Thursday, February 23, 2012

Static upcast in C#

I was rather surprised to realize only recently, after using C# for so many years, that it doesn't have a proper static upcast operator. By "static upcast operator" I mean a built-in language operator or a function that upcasts with a static (i.e. compile-time) check.

C# actually does implicit upcasting and most people probably don't even realize it.

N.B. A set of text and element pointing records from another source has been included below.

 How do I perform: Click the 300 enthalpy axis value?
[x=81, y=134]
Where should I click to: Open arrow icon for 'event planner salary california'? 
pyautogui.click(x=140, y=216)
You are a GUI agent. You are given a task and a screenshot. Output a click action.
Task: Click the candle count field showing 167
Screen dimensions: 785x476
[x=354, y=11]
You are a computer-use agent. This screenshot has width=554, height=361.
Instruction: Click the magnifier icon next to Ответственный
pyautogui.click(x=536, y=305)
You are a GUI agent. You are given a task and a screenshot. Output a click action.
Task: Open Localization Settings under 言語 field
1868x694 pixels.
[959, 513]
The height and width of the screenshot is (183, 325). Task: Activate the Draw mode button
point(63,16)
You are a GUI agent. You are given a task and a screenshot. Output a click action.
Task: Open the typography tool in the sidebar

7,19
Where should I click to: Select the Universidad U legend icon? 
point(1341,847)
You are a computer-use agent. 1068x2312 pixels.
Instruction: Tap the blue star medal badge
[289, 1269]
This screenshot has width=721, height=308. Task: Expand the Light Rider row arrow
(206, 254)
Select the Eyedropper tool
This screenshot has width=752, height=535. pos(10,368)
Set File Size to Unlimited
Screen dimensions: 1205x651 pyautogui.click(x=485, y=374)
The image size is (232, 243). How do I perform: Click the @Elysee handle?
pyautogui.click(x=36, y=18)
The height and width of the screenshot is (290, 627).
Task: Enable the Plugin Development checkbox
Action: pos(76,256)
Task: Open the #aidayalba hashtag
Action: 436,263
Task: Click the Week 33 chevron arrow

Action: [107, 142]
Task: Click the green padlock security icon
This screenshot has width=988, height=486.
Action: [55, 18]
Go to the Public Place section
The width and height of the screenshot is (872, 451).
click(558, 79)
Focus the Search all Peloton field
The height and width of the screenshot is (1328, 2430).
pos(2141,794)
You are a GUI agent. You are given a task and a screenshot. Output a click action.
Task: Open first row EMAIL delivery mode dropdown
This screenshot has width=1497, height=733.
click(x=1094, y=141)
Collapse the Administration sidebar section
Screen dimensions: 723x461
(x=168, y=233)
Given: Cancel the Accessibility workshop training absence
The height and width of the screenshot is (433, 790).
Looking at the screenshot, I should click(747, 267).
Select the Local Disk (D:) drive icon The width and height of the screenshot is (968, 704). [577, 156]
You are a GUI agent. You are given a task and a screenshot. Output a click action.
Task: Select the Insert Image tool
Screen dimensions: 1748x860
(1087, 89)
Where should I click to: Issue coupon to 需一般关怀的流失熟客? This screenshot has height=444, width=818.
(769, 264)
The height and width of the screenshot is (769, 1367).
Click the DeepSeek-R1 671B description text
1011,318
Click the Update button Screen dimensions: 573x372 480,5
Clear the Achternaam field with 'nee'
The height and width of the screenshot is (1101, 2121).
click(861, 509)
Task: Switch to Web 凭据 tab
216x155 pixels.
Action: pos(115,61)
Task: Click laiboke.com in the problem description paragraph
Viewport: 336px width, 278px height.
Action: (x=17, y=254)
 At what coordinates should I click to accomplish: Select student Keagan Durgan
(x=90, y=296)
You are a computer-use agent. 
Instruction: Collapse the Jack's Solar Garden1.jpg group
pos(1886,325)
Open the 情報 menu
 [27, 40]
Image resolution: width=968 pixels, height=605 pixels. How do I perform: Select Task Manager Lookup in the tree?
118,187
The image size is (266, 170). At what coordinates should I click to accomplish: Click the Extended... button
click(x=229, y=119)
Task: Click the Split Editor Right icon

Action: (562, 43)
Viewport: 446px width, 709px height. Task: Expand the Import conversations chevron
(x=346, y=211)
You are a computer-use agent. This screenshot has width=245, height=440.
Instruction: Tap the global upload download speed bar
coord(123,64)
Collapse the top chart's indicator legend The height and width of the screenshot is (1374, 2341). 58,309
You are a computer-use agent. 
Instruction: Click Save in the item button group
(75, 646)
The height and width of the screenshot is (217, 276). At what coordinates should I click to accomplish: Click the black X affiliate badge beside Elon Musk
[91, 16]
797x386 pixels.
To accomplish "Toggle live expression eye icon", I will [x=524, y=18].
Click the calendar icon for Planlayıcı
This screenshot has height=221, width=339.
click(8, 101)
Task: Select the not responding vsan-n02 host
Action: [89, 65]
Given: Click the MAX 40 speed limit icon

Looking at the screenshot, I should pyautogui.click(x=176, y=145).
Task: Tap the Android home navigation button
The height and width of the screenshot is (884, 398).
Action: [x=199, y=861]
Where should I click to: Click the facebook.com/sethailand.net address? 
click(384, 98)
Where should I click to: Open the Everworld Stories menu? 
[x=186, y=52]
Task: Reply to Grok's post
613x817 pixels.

Consider this simple example:

Stream Fun() {
    return new MemoryStream();
}

Whereas in F# we have to do this upcast explicitly, or we get a compile-time error:

let Fun () : Stream = 
    upcast new MemoryStream()

The reason being that type inference is problematic in the face of subtyping [1].

Now how does this interact with parametric polymorphism (generics)?

C# 4.0 introduced variant interfaces, so we can write:

IEnumerable<IEnumerable<Stream>> Fun() {
    return new List<List<MemoryStream>>();
}

Note that covariance is not implicit upcasting: List<List<MemoryStream>> is not a subtype of IEnumerable<IEnumerable<Stream>>.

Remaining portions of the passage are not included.